Menurut pihak keluarga, pernikahan tersebut dilakukan tanpa kehadiran orang tua atau wali nikah dari pihak wanita, yang merupakan syarat sah pernikahan menurut hukum Islam dan Undang-Undang Perkawinan di Indonesia.
“Kami merasa tidak dihargai dan diabaikan dalam proses pernikahan ini. Bagaimana bisa pernikahan sah tanpa wali nikah?” ujar Arif, warga Bojong Kondang, Sukadame, Pagelaran, selaku pihak keluarga dari pengantin wanita.
Selasa, (13/5/2025)
Ia mengungkap, acara pernikahan yang dilakukan oleh mempelai pria dan wanita menurutnya tidak sah, karena pihak keluarga tidak menghadiri saat pernikahan yang dilakukan oleh pejabat setempat.
” Disitukan ada RT, seharusnya pihak Rt setempat sebelum hal itu terjadi sebaiknya mempertanyakan legalitas administrasi dari calon pengantin pria, termasuk KTP asal dari mana, surat numpang nikah dari desa nya mana, juga hal lainya nya layaknya calon pengantin yang akan melangsungkan acara pernikahan,” tambahnya.
Senada dengan Amir, salah satu pihak keluarga dari mempelai wanita yang saat itu hadir dalam acara pernikahan. Menurutnya, ia telah berupaya menyampaikan apirasinya, namun sepertinya, pihak pengantin dan Penghulu kampung bersama Rt setempat hanya diam dan tak mendengarnya.

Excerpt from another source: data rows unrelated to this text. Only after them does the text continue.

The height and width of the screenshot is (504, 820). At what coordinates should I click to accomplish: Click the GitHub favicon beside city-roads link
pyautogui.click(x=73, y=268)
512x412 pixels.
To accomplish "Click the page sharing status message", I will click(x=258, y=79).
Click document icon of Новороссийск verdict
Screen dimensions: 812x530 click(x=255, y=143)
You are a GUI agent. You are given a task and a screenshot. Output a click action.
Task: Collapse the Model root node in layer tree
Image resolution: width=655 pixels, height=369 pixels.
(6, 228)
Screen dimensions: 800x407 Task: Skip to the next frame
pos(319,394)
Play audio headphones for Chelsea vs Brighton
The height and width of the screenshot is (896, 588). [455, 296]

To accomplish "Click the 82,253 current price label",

” Saya sudah berupaya untuk mencegahnya sebelum akad nikah. Bahkan, saya juga menyampaikan untuk menunggu respon dari orang tua yang akan menghadiri acara. Tapi seperti nya pernyataan saya tidak di gubris oleh pihak pengantin dan semua yang hadir saat itu, dan ini sangat disayangkan jelas saya kecewa,” ucap Amir yang masih saudara kandung dari mempelai wanita.
Sementara itu, Mardianto, Ketua RT 001 mengaku tidak tahu-menahu tentang proses pernikahan ini, dan hanya diundang untuk menghadiri acara tersebut.

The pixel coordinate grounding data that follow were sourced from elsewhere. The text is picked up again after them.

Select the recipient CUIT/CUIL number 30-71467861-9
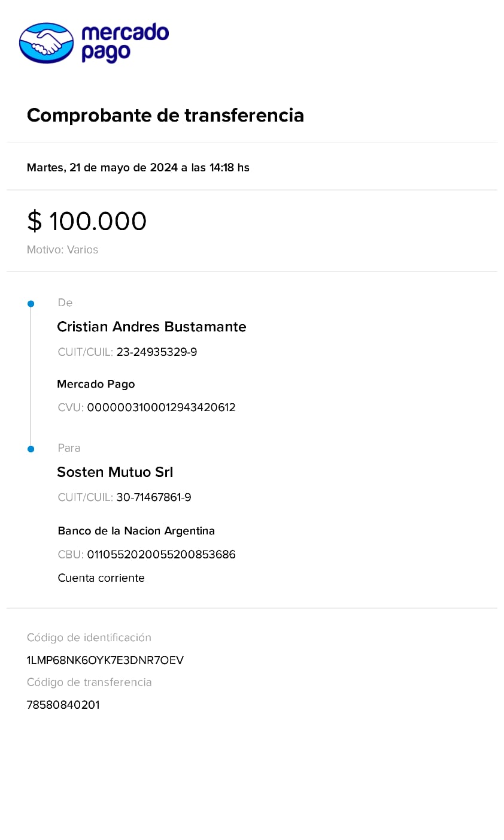504x840 pixels. [154, 497]
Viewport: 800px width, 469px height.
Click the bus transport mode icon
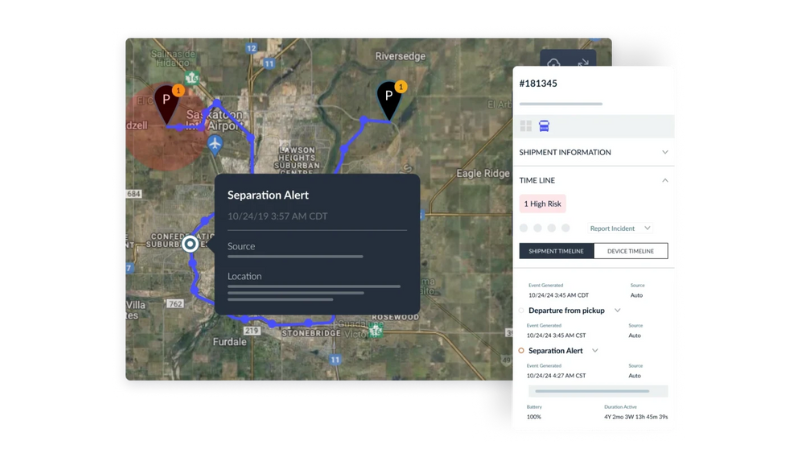(545, 126)
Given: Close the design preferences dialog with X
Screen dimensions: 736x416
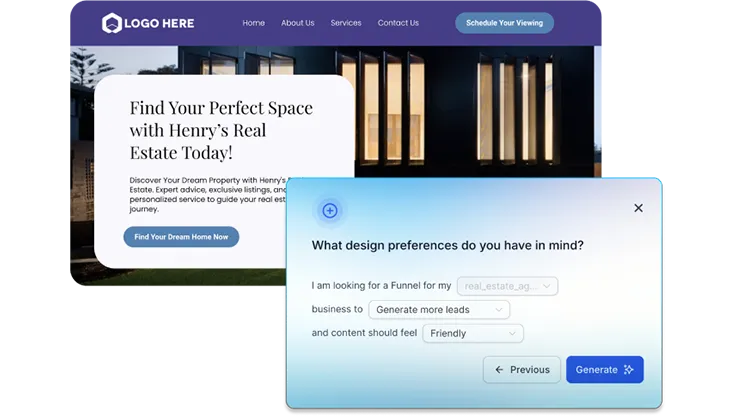Looking at the screenshot, I should (x=638, y=208).
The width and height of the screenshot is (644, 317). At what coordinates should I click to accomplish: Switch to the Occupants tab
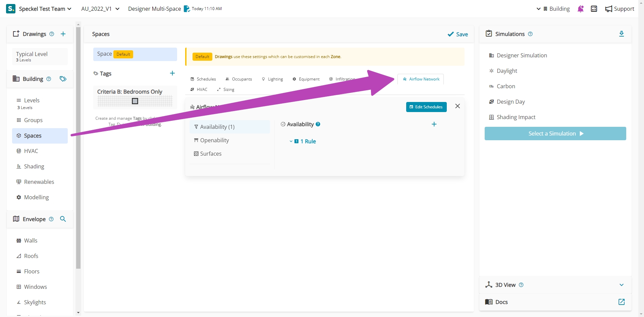point(238,79)
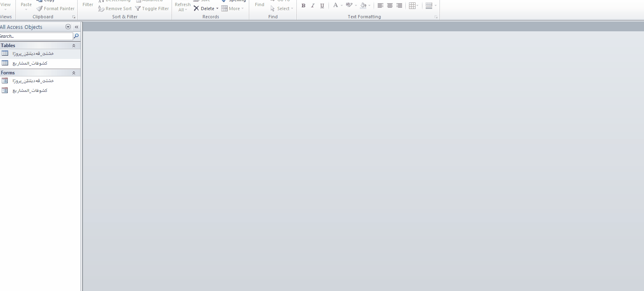The height and width of the screenshot is (291, 644).
Task: Click the Underline formatting icon
Action: (x=322, y=6)
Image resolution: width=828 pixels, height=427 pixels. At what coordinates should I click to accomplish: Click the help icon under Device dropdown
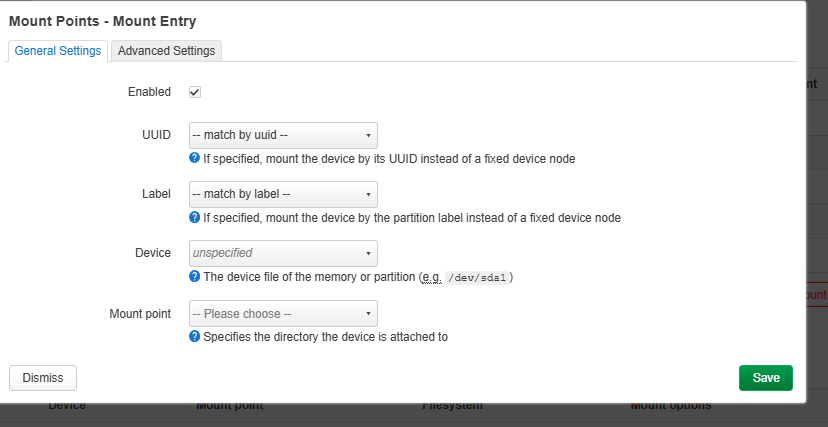point(195,276)
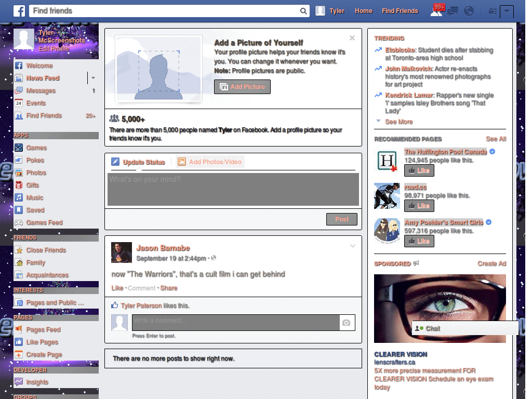The height and width of the screenshot is (399, 532).
Task: Like the Huffington Post Canada page
Action: (x=419, y=170)
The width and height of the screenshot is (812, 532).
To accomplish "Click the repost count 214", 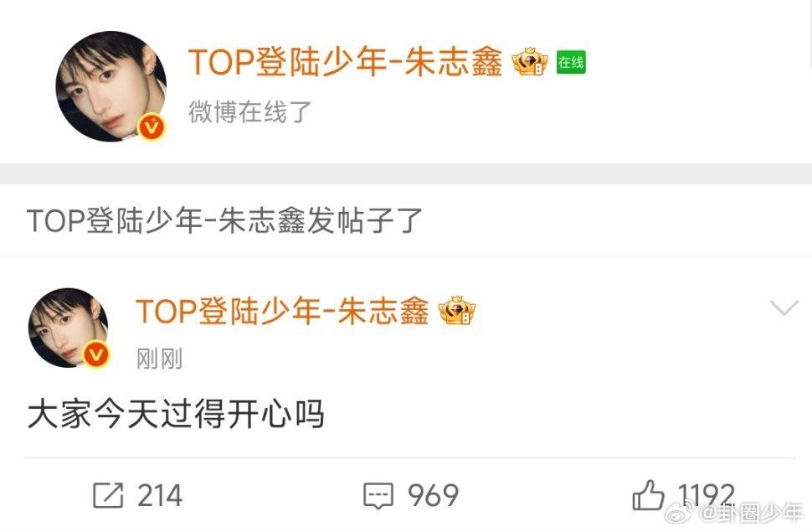I will point(160,495).
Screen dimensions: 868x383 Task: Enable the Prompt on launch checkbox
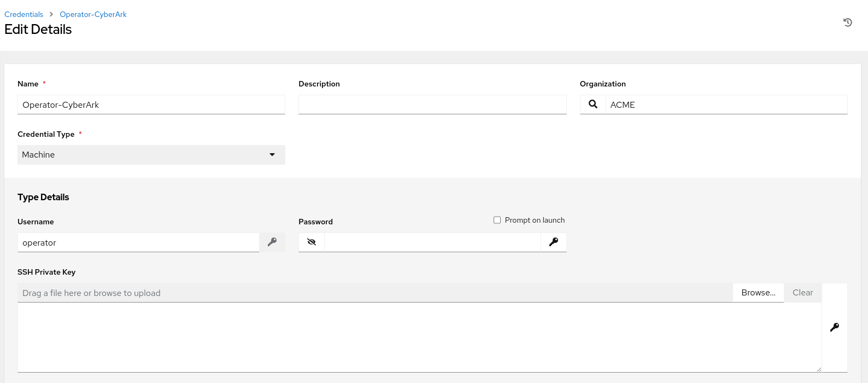pyautogui.click(x=497, y=220)
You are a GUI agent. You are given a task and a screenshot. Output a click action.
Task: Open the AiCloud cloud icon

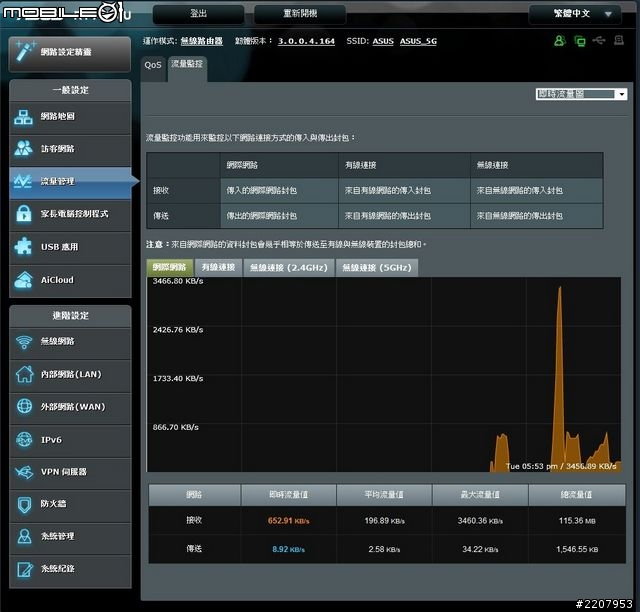coord(24,280)
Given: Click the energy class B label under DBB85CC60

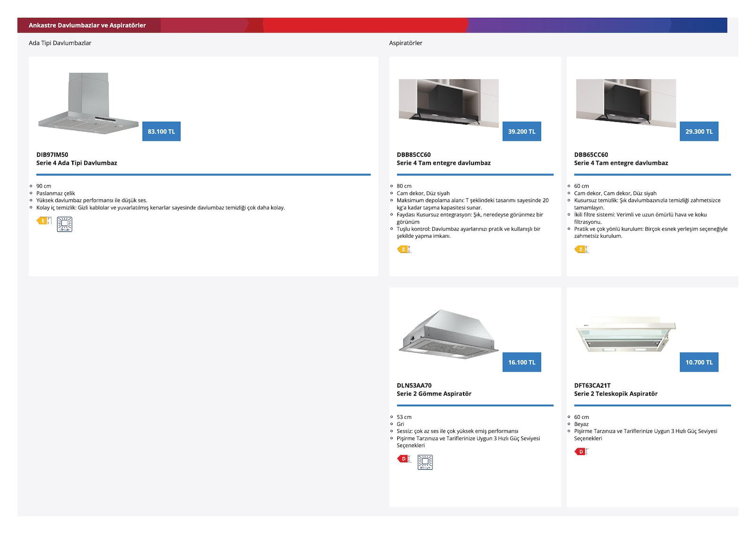Looking at the screenshot, I should click(404, 249).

“Saya tidak tahu ada pernikahan tanpa wali nikah. Saya hanya diundang untuk hadir, tidak ada berkas administrasi yang diserahkan kepada saya,” kata Mardianto saat dikonfirmasi wartawan lewat telepon.
Menurutnya, acara tersebut berlangsung secara dadakan. Bahkan saat dpertanyakan soal administrasi serta pihak yang menikahkan, dirinya mengatakan tidak tahu akan hal tersebut.
Menurut Undang-Undang Perkawinan No. 1 Tahun 1974, Pasal 2 ayat (1) menyatakan bahwa perkawinan adalah sah apabila dilakukan menurut hukum masing-masing agamanya dan kepercayaannya itu. Dalam hukum Islam, wali nikah adalah syarat sah pernikahan yang tidak dapat diabaikan.
Jika terbukti bahwa pernikahan tersebut tidak memenuhi syarat sah pernikahan, maka pernikahan tersebut dapat dibatalkan. Selain itu, pihak yang terlibat dalam pernikahan tidak sah dapat dikenai sanksi sesuai dengan hukum yang berlaku.
“Kasus ini menunjukkan betapa pentingnya penegakan hukum dan prosedur dalam pernikahan. Kami akan menginvestigasi kasus ini lebih lanjut,” ujar salah satu Aktivis di Pandeglang.
Masyarakat Pandeglang berharap agar masalah ini dapat menjadi pelajaran bagi semua pihak untuk mematuhi prosedur dan hukum yang berlaku dalam pernikahan.
Sementara, pihak mempelai pria maupun wanita sampai berita ini dibaca belum terkonfirmasi.